WHAT YOU ARE ASKED TO DO —
Search the material below for the word "will". Copy every line where it is found.

☆ ☆ ☆ ☆

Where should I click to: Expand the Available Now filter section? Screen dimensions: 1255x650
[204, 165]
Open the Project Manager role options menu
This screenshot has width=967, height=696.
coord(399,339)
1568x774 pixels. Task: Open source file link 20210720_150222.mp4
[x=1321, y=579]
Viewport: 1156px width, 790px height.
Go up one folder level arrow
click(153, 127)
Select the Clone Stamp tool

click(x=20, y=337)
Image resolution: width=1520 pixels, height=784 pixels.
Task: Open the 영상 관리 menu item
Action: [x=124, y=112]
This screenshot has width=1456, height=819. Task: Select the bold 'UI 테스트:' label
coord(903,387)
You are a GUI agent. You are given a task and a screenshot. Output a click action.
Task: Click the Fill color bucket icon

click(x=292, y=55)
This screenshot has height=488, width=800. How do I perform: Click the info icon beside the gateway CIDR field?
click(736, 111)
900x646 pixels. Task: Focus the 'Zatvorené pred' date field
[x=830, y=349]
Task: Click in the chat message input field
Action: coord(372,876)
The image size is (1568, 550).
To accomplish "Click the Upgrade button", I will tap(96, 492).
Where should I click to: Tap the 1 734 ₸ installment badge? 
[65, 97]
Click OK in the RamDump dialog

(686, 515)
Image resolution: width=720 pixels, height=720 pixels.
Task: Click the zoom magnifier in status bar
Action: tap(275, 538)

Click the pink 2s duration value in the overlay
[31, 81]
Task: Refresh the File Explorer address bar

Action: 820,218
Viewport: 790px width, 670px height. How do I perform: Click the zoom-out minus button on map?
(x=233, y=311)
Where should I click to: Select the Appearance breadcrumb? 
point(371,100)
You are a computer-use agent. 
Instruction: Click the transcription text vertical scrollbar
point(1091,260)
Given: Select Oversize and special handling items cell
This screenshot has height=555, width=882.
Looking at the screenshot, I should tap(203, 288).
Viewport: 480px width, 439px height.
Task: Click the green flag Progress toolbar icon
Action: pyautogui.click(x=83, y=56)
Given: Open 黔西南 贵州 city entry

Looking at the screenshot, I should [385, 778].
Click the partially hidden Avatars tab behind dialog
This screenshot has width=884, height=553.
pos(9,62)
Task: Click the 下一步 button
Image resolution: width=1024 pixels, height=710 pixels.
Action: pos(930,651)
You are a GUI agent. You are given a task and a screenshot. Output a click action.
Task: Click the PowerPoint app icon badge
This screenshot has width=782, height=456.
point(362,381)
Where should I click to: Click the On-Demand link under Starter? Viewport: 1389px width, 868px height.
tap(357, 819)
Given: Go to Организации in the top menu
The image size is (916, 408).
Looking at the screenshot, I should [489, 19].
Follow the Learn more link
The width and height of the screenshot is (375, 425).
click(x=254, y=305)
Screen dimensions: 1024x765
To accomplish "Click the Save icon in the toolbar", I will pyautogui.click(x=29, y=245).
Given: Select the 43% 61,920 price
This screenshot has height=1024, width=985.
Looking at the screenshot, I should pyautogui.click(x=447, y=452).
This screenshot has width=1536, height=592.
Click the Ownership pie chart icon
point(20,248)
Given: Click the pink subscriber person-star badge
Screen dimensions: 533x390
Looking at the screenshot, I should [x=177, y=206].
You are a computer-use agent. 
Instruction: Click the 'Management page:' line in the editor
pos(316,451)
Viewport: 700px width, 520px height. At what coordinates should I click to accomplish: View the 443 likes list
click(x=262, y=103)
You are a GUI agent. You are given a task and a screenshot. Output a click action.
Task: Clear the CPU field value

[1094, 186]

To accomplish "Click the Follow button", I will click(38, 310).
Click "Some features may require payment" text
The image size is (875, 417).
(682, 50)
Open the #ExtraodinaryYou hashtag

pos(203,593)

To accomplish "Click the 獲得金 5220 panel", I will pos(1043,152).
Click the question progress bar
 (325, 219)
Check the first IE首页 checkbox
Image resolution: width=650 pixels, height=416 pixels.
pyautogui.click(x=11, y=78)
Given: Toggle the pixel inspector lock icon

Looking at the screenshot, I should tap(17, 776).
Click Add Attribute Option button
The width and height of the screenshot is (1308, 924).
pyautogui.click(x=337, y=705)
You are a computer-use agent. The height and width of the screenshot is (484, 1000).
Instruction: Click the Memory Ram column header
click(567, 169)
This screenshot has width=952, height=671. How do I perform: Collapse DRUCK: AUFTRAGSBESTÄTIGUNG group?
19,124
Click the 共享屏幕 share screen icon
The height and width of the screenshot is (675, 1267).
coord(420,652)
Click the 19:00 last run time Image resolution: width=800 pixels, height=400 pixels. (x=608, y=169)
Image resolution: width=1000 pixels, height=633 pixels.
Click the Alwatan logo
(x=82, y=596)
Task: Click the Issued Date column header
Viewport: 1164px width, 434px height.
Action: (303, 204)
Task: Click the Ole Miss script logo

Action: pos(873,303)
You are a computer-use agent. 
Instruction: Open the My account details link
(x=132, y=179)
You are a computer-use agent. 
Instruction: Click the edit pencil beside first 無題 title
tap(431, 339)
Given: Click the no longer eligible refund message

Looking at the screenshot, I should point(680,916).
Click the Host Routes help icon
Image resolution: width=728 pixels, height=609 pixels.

☆ ☆ ☆ ☆

EXPECTED ANSWER —
To accomplish "Click the Upgrade button", I will tap(96, 492).
To accomplish "Click the Save icon in the toolbar", I will pyautogui.click(x=29, y=245).
To accomplish "Click the Follow button", I will click(38, 310).
To accomplish "Click the 獲得金 5220 panel", I will pos(1043,152).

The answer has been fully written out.